Using an earlier version of a needs-based questionnaire, presently under development, as well as additional items developed specifically for this age group, the ten most unmet needs were determined for 63 emerging adults in each of the following three groups: those on or within one year since treatment; those between one and five years since treatment; and those beyond five years since treatment. Psychological functioning was measured by the Depression, Anxiety and Stress Scales (DASS-21).
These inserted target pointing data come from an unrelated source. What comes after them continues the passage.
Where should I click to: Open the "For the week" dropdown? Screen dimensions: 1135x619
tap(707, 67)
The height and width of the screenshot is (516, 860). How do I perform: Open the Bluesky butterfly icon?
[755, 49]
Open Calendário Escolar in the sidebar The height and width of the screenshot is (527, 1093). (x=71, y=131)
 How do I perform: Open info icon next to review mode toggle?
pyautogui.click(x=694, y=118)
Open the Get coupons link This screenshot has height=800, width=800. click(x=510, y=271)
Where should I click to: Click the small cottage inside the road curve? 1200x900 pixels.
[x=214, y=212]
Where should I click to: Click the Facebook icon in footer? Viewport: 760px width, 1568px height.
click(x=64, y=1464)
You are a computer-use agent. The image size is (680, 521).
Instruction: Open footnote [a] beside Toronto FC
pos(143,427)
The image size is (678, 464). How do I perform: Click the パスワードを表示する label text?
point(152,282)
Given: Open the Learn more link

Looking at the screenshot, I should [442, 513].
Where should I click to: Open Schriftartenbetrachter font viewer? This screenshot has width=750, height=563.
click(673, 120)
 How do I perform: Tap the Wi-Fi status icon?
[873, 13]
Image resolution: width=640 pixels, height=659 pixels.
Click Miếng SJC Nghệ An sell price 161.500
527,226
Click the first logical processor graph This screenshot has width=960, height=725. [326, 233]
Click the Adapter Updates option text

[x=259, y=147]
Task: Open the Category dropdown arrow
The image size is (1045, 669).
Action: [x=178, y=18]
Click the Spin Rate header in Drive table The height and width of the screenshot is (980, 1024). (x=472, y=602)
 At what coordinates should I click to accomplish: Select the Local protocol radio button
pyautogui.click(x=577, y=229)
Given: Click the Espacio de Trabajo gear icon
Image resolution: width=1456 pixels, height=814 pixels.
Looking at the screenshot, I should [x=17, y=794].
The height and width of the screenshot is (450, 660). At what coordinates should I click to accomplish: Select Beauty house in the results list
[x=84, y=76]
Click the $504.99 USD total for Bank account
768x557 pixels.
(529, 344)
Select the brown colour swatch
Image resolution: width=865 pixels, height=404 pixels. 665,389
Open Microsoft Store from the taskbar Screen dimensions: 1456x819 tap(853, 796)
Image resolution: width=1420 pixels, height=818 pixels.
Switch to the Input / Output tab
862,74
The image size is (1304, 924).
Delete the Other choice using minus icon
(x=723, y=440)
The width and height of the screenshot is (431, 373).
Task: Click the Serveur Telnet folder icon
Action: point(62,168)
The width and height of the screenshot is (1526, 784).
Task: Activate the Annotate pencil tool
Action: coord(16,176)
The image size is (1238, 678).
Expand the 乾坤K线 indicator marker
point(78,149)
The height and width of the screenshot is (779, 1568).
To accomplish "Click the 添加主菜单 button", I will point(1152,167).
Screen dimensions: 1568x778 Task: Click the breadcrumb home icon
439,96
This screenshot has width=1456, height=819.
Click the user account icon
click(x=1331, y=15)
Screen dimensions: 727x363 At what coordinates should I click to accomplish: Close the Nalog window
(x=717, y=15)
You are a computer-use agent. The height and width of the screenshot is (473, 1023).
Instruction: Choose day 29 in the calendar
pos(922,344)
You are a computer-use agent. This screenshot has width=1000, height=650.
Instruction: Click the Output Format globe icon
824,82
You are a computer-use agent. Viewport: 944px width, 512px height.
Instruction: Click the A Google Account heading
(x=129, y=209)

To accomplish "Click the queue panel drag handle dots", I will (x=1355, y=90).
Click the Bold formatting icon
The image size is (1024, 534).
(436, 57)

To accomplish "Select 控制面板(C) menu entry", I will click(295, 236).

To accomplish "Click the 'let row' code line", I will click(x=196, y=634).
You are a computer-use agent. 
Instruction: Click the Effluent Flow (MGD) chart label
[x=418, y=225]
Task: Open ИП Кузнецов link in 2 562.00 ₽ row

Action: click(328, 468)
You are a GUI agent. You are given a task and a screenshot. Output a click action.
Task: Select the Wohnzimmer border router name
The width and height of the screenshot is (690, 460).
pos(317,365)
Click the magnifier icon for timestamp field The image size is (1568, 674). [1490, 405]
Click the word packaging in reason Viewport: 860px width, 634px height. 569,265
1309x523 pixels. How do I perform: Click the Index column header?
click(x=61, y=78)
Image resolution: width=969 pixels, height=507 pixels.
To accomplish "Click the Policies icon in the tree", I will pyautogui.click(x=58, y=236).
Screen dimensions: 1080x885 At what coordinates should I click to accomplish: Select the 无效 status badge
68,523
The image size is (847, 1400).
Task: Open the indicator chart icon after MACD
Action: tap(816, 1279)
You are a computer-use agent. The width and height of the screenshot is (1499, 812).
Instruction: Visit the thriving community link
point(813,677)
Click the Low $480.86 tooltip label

On average, participants rated 17.7 of the 132 needs as unmet. The 10 most unmet needs for each group generated a distinct picture of how needs change as time-since-treatment increases. For those at or within one year since treatment, there were a number of unmet needs directly related to health care provision and the hospital experience. For those whose treatment was more than one year previous, the most unmet needs were more focussed on emotional/psychological issues, particularly related to survivorship and life direction. Positive correlations were found between the number of unmet needs and levels of anxiety and stress.
Significance of results:
The results of the present study provide quantitative needs-based information about emerging adults with cancer, in the context of their treatment situation. This enables health care providers to better support the emerging adult with cancer in ways that are age-appropriate and time-sensitive. The persisting levels of unmet needs and psychological distress beyond five years since treatment underscore the importance of long-term follow-up and support.